For example, add ``JVM_OPTS="$JVM_OPTS -Dcassandra.load_ring_state=false"`` to the ``cassandra_env.sh`` file
and run the command-line ``cassandra`` to start. The option is set from the ``cassandra-env.sh`` file, and is equivalent to starting Cassandra with the command-line option ``cassandra -Dcassandra.load_ring_state=false``.
The ``-D`` option specifies the start-up parameters in both the command line and ``cassandra-env.sh`` file. The following options are available:
``cassandra.auto_bootstrap=false``
----------------------------------
Facilitates setting auto_bootstrap to false on initial set-up of the cluster. The next time you start the cluster, you do not need to change the ``cassandra.yaml`` file on each node to revert to true, the default value.
``cassandra.available_processors=<number_of_processors>``
---------------------------------------------------------
In a multi-instance deployment, multiple Cassandra instances will independently assume that all CPU processors are available to it. This setting allows you to specify a smaller set of processors.
``cassandra.boot_without_jna=true``
-----------------------------------
If JNA fails to initialize, Cassandra fails to boot. Use this command to boot Cassandra without JNA.
``cassandra.config=<directory>``
--------------------------------
The directory location of the ``cassandra.yaml file``. The default location depends on the type of installation.
``cassandra.ignore_dynamic_snitch_severity=true|false``
-------------------------------------------------------
Setting this property to true causes the dynamic snitch to ignore the severity indicator from gossip when scoring nodes. Explore failure detection and recovery and dynamic snitching for more information.
**Default:** false
``cassandra.initial_token=<token>``
-----------------------------------
Use when virtual nodes (vnodes) are not used. Sets the initial partitioner token for a node the first time the node is started.
Note: Vnodes are highly recommended as they automatically select tokens.
**Default:** disabled
``cassandra.join_ring=true|false``
----------------------------------
Set to false to start Cassandra on a node but not have the node join the cluster.
You can use ``nodetool join`` and a JMX call to join the ring afterwards.
**Default:** true
``cassandra.load_ring_state=true|false``
----------------------------------------
Set to false to clear all gossip state for the node on restart.
**Default:** true
``cassandra.metricsReporterConfigFile=<filename>``
--------------------------------------------------
Enable pluggable metrics reporter.
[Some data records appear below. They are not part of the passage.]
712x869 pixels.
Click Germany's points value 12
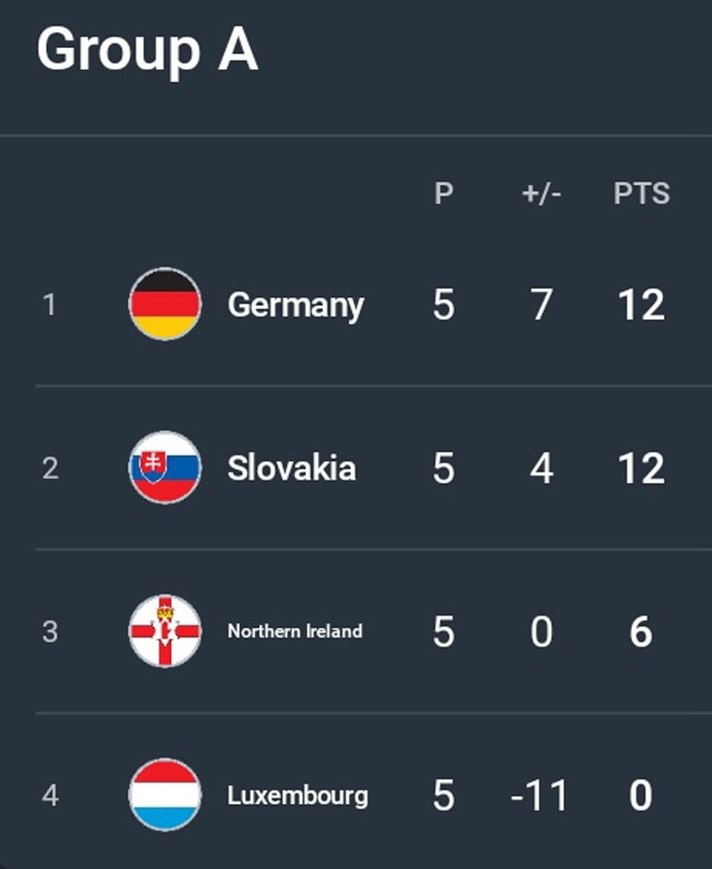(642, 305)
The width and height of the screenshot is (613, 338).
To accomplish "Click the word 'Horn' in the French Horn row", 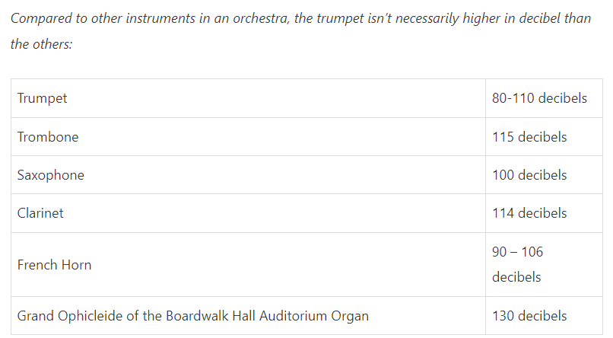I will click(77, 265).
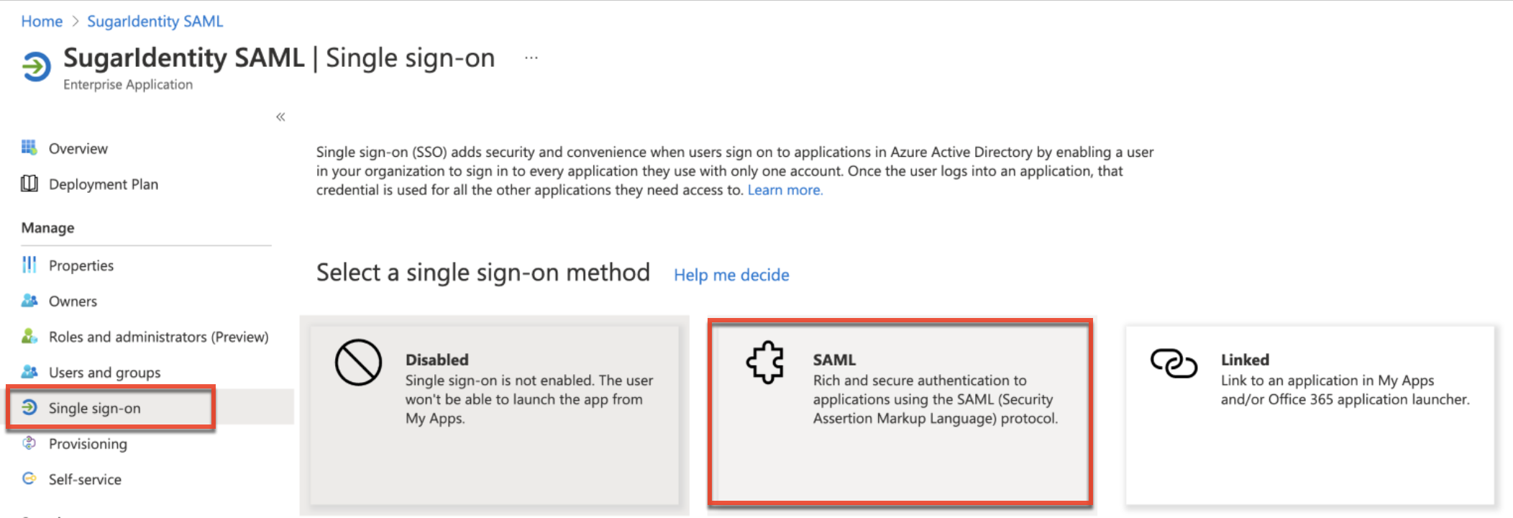1513x518 pixels.
Task: Select Single sign-on in the Manage menu
Action: [94, 408]
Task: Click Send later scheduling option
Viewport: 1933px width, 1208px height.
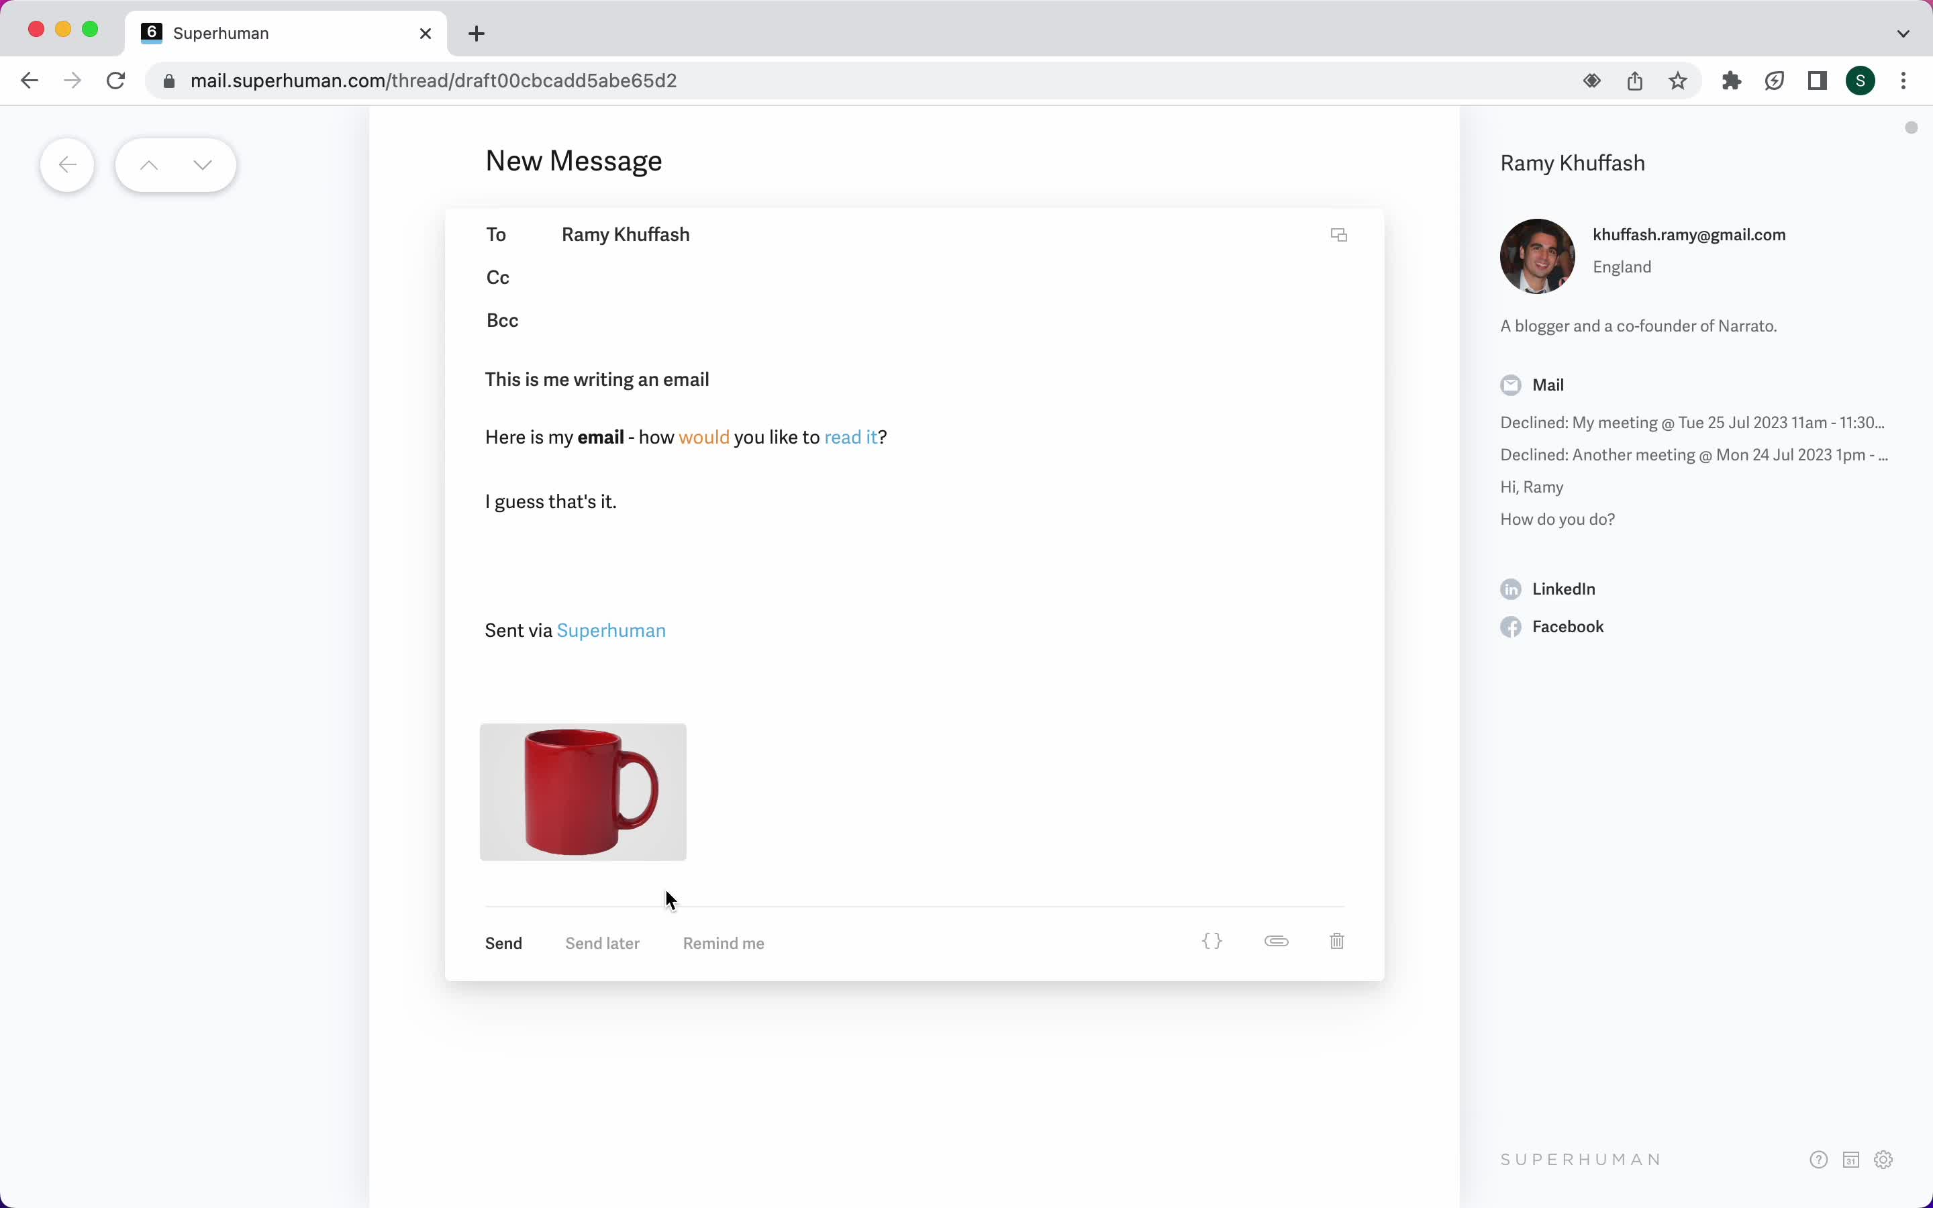Action: pos(601,944)
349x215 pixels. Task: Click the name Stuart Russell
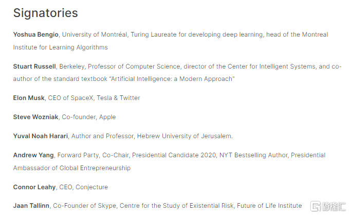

Explore pluggable metrics reporting for more information.
``cassandra.partitioner=<partitioner>``
---------------------------------------
Set the partitioner.
**Default:** org.apache.cassandra.dht.Murmur3Partitioner
``cassandra.prepared_statements_cache_size_in_bytes=<cache_size>``
------------------------------------------------------------------
Set the cache size for prepared statements.
``cassandra.replace_address=<listen_address of dead node>|<broadcast_address of dead node>``
--------------------------------------------------------------------------------------------
To replace a node that has died, restart a new node in its place specifying the ``listen_address`` or ``broadcast_address`` that the new node is assuming. The new node must not have any data in its data directory, the same state as before bootstrapping.
Note: The ``broadcast_address`` defaults to the ``listen_address`` except when using the ``Ec2MultiRegionSnitch``.
``cassandra.replayList=<table>``
--------------------------------
Allow restoring specific tables from an archived commit log.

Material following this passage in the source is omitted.